* _WORK TO COMPLETE_:
What is needed is an exact copy of every line from the one containing "Given: Click the browser reload page icon" through the end of the entries; please set it down without any pictures.

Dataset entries
= = =

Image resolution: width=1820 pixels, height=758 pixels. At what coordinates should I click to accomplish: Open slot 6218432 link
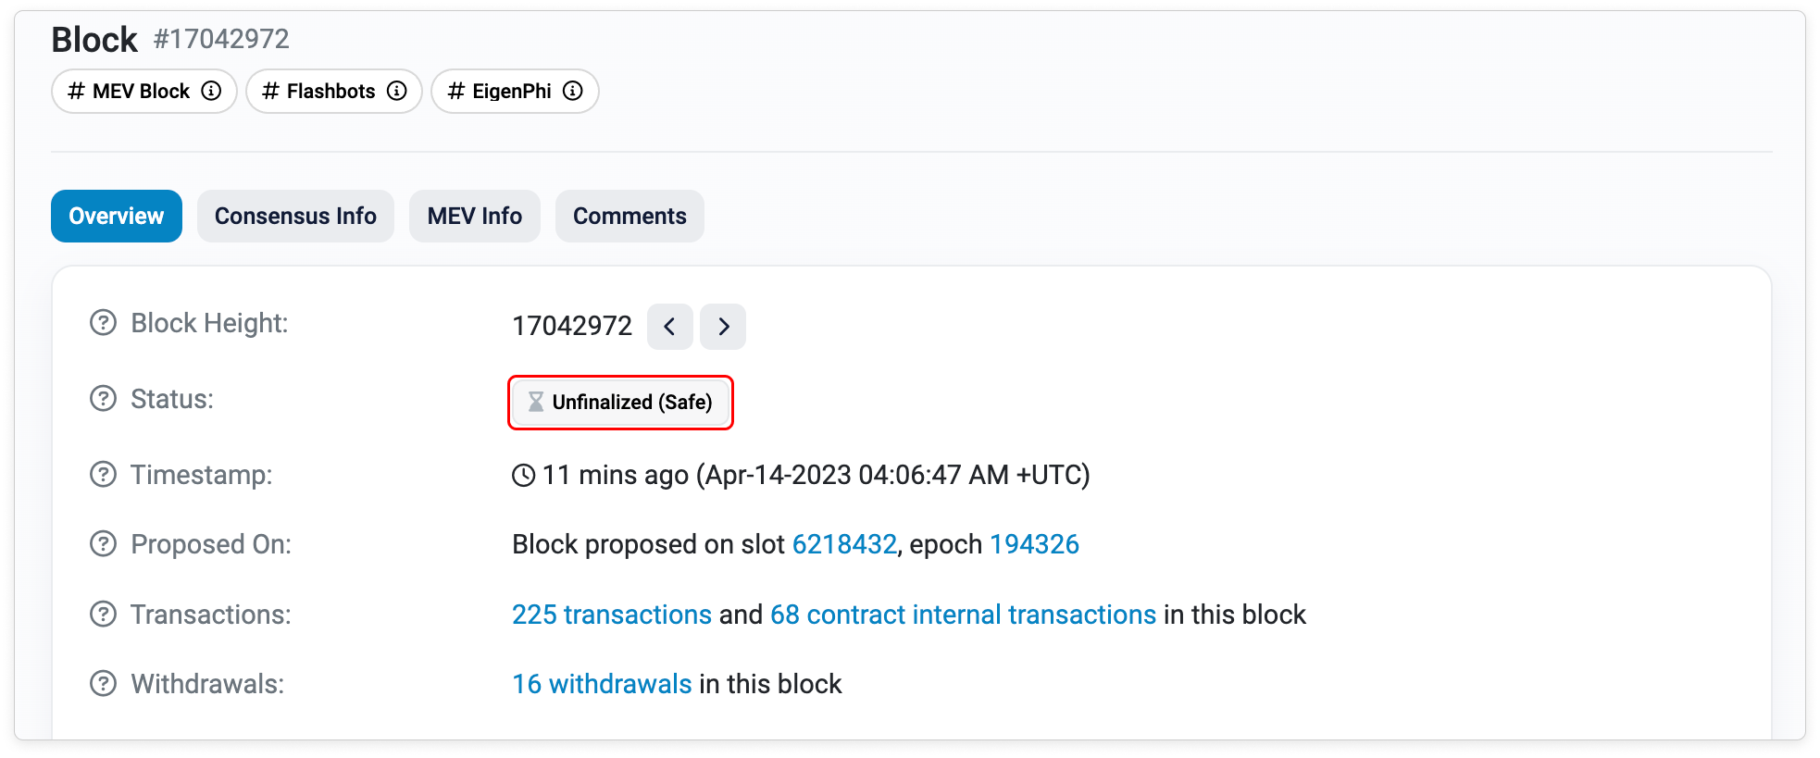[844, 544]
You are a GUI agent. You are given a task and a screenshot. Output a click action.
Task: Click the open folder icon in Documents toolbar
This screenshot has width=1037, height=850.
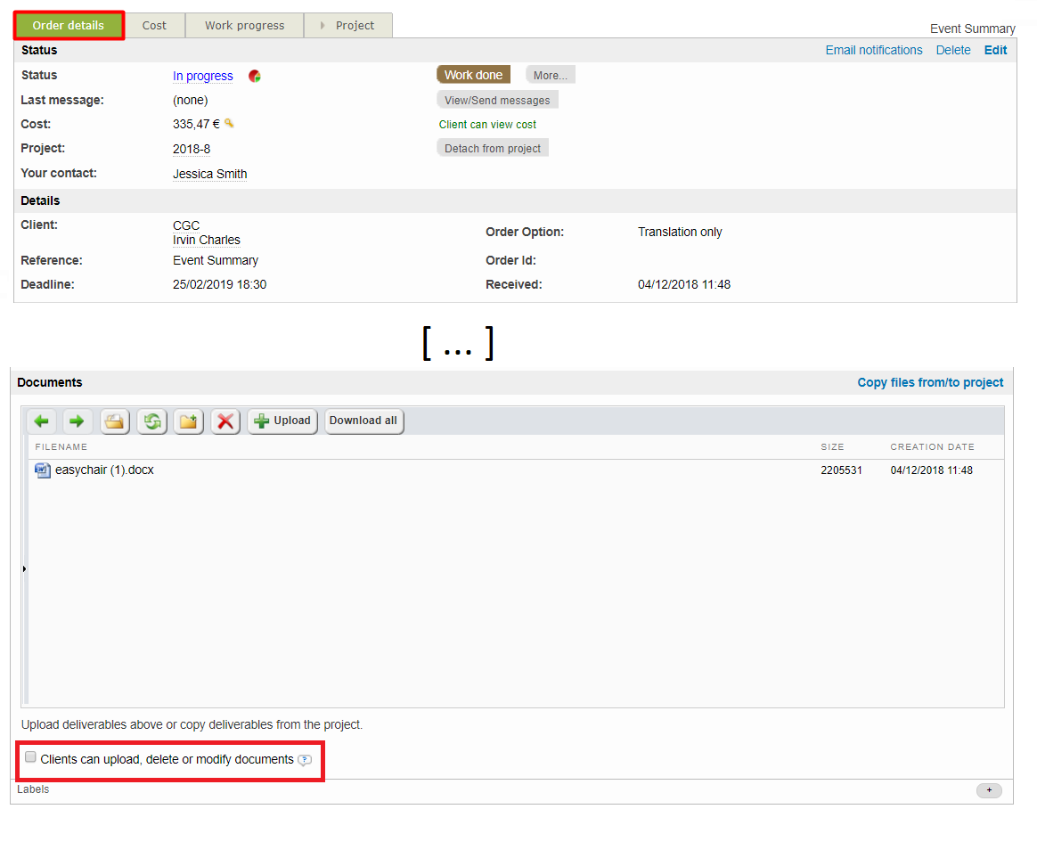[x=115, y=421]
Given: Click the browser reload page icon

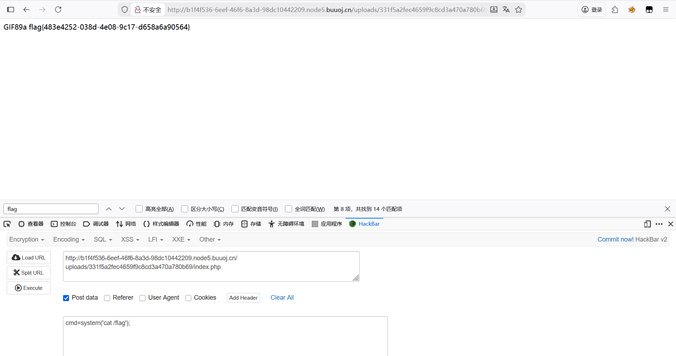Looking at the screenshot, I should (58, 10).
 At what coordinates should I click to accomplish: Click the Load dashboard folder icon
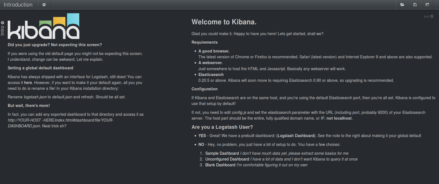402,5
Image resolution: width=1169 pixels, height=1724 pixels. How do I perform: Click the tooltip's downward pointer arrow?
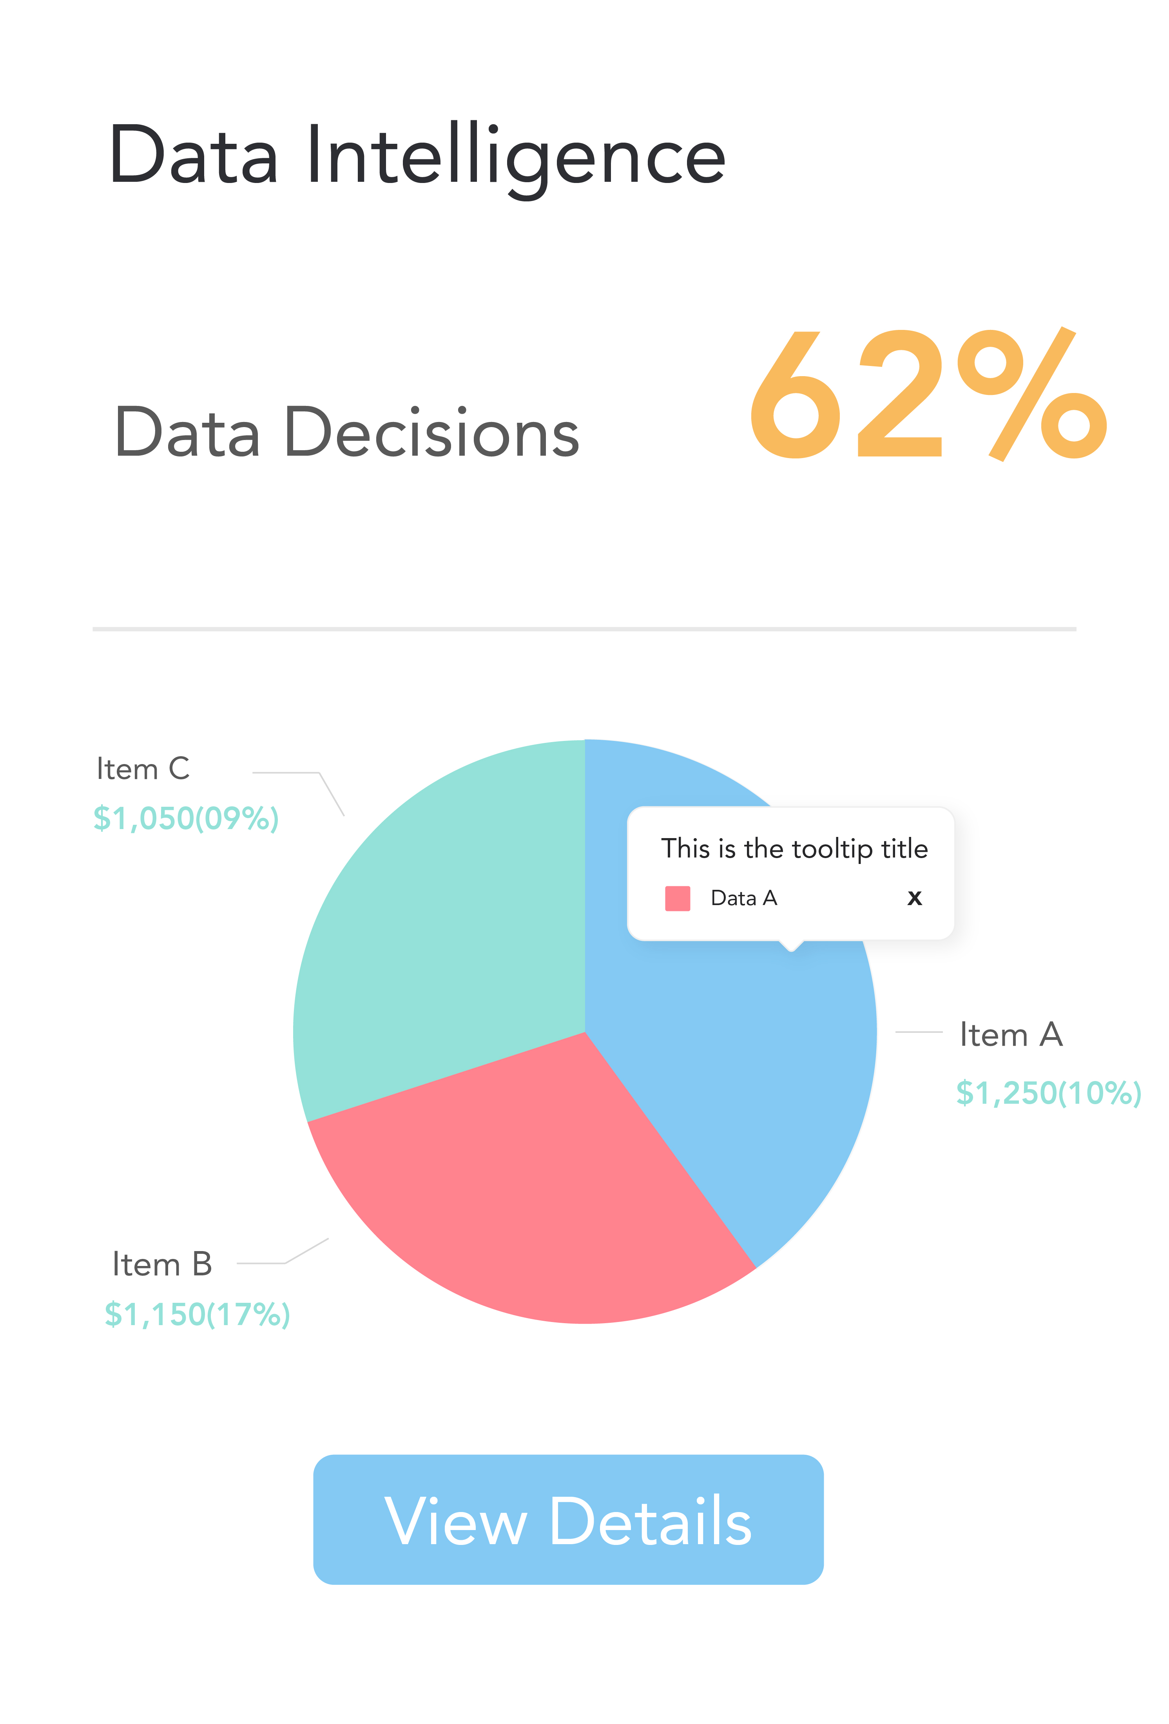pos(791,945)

= = =

* _ANSWER BELOW_:
Given: Click the browser reload page icon

Looking at the screenshot, I should (58, 10).
 At what coordinates should I click to accomplish: Click the Load dashboard folder icon
402,5
Image resolution: width=1169 pixels, height=1724 pixels. How do I perform: Click the tooltip's downward pointer arrow?
pos(791,945)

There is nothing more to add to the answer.